This week was more centered around Incident Response, which isn’t normally in my wheelhouse, so I Was excited to maybe learn a few tricks.
The first part of the question was asking what package was installed by the attacker. Considering some of the previous questions, I immediately went to a previous file /var/log/apt/history.log and found the following:
So it looks like there’s a large gap in time between the latest upgrade and the php install. So I tried “php” and that was the answer!
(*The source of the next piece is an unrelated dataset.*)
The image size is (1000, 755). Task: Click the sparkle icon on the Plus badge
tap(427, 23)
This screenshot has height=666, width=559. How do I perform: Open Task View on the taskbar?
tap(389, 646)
The question only said “Why?” with a multiple choice question. So at this point I thought I was supposed to try and map the whole attack which I was a little worried about, but based on the multiple choice question, I knew I only had to narrow my search to what they did with the PHP install. I tried a few things until I thought about doing some timeline analysis. Since the gap between what appeared to be the latest update and the PHP install was 2 years, it felt safe to find any files modified after that log file was modified. Using my trusty find command:
find ./ -type f -newercm ./var/log/apt/history.log
Since the previous question asked about php, the obvious culprit here was cluster.php
I’m not super well versed in websockets and this type of code, but the “shell_exec” function led me to believe this was a webshell.
So to answer the question, the answer was “To run a php webshell”.
An easier week this time round, can’t decide if I was relieved that it was easier than I expected or disappointed that I didn’t learn any new IR skills.